China is called upon to free an imprisoned Uyghur academic

Global rights watchdog Human Rights Watch (HRW) has called on China’s communist regime to release prominent Uyghur economist and government critic Ilham Tohti who was convicted and given a life sentence ten years ago.

The rights group termed the arrest and conviction of Tohti in 2014 on alleged charges of inciting separatism as “politically motivated,” in a statement released on Sept. 23.

The life sentence imposed on Tohti “marked the beginning of the Chinese government’s severe crackdown on the Uyghur region in 2014,” said Maya Wang, HRW’s associate China director.

“Tohti’s life imprisonment for his peaceful criticism and torturous solitary confinement reflects the Chinese government’s heightened repression and relentless abuses against Uyghurs,” Wang alleged.

HRW pointed out that Tohti’s family has not been allowed to visit him since early 2017 and he has been placed in solitary confinement since his arrest.

A top economist, Tohti, now 54, taught economics at the Central Nationalities University, now the Minzu University of China, in Beijing.

Chinese officials had accused him of using his lectures to incite violence and to trigger Uyghur separatism to overthrow the government.

He came under renewed state surveillance in 2006 when he established “Uyghurs Online,” a website to discuss Uyghur issues and problems and to promote his research work on relations between Uyghur and Han Chinese communities.

The government shut down the website in 2008 and sentenced the manager, Gheyret Niyaz, now 65, to 15 years in prison in 2010 for “endangering state security.”

Tohti was arrested and jailed following the riots in Urumqi, the capital of Xinjiang Uyghur Autonomous Region in northwest China in 2009. He was accused of inciting violence for his criticism of the government’s repressive policies in Muslim-majority Uyghurs in Xinjiang.

However, he was released shortly due to strong international backlash.

Tohti repeatedly denied harboring separatism and said he seeks peaceful solutions to problems and autonomy for the Uyghur-dominated region within China.

He was arrested in January 2014 and sentenced to life imprisonment following a two-day trial, which triggered international condemnation.

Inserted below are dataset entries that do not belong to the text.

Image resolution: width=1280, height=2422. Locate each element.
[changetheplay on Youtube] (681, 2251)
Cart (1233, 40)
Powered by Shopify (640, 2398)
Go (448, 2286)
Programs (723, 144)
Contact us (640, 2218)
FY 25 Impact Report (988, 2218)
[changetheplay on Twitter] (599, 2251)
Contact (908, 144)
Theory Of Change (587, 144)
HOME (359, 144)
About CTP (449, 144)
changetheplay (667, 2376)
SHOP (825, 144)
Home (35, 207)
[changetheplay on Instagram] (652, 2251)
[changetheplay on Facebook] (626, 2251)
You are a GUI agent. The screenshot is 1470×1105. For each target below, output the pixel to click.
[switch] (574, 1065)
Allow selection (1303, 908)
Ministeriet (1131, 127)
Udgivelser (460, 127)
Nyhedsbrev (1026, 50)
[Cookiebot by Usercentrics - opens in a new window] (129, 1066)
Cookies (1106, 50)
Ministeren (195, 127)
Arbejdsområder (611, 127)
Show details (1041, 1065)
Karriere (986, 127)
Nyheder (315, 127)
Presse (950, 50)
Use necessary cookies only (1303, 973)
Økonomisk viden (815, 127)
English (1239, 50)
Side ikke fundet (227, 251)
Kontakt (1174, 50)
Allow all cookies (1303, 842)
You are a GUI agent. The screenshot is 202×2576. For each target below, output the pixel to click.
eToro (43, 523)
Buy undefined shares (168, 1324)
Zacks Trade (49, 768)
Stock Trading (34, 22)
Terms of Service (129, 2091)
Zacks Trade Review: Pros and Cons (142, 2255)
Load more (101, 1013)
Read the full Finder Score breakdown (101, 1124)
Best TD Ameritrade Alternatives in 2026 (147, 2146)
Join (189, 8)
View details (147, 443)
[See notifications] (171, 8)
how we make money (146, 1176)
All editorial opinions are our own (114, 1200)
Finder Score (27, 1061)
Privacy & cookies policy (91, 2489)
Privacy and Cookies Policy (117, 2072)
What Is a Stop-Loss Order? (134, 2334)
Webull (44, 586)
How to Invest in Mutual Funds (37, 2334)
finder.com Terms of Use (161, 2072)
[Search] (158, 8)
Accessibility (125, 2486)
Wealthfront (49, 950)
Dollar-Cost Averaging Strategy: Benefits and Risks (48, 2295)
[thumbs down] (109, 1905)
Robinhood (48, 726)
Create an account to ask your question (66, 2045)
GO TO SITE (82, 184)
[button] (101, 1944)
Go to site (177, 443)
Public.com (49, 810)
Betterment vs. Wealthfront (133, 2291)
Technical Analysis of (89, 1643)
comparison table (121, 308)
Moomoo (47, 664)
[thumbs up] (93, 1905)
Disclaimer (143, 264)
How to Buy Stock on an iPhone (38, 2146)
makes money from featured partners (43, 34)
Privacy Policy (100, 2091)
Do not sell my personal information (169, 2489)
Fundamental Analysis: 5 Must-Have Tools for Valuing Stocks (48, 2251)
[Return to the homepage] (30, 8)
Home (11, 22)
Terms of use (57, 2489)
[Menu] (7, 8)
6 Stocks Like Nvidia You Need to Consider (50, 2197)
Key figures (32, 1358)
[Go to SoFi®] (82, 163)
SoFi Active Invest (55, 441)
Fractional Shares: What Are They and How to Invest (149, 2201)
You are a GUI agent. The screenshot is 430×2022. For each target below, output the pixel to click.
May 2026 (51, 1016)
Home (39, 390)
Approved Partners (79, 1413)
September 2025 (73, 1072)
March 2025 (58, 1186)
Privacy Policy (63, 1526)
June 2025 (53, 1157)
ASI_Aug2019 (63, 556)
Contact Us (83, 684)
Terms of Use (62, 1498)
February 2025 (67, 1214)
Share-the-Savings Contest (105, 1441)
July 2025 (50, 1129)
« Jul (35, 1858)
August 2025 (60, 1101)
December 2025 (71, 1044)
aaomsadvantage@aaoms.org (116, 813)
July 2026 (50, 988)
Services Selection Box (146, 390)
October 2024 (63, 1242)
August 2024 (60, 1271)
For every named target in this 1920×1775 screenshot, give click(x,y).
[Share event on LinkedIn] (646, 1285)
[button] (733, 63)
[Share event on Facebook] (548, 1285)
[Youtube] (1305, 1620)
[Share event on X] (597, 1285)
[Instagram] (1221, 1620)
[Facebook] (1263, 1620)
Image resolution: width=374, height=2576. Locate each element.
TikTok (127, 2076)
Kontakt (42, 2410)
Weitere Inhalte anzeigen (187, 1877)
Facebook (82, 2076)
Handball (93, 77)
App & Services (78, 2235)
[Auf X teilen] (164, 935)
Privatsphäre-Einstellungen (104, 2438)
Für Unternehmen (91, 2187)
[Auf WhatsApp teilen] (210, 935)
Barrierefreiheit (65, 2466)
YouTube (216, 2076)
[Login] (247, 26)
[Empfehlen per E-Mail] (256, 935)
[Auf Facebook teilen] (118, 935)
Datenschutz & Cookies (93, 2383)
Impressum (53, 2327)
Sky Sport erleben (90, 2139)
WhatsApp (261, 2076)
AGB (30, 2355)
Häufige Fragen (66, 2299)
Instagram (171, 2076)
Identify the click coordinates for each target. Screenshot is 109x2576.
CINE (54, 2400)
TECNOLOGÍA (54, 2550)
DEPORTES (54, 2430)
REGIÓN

During his detention, Tohti was accorded several international awards – the PEN/Barbara Goldsmith Freedom to Write Award 2014, the Martin Ennals Award 2016, the Vaclav Havel Human Rights Price 2019, and the European Parliament’s Sakharov Prize for Freedom of Thought 2019.

The European Union had issued a statement calling for “the immediate and unconditional release of Tohti and other human rights defenders, lawyers, and intellectuals who are arbitrarily detained in China.”

Rights groups say six of Tohti’s students, Abduqeyum Ablimit, Perhat Halmurat, Akbar Imin, Mutellip Imin, Shohret Nijat, and Atikem Rozi, are believed to have been jailed.

Citing the Xinjiang Victims Database, HRW said that it is believed that they have been sentenced to between three-and-a-half and eight years in prison in 2014.

Chinese courts have sentenced several Uyghur intellectuals and activists in the past years, the group said.

Among those Gulshan Abbas, a retired physician, is serving 20 years in jail, Rahile Dawut, a prominent anthropologist was sentenced to life, and Yalqun Rozi, a writer and literary critic sentenced to 15 years.

Abduqadir Jalalidin, a literature professor has been sentenced to 13 years in jail and is among the thousands of people convicted without due process and jailed in Xinjiang, HRW said.

In May 2014, Chinese security forces launched a crackdown on Uyghurs and other Muslims in Xinjiang calling it “Strike Hard Campaign against Violent Terrorism.”

The brutal campaign led to mass and arbitrary detention, unjust prolonged imprisonment, forced labor, family separation, violation of reproductive rights, torture, and the use of transnational repression, HRW said.

In a 2022 report, the Office of the United Nations High Commissioner for Human Rights said that these abuses “may constitute … crimes against humanity.”

“The authorities continue to detain and imprison Uyghurs on vague charges, though precise information is limited due to the severe government control of information in the region,” HRW said in the statement.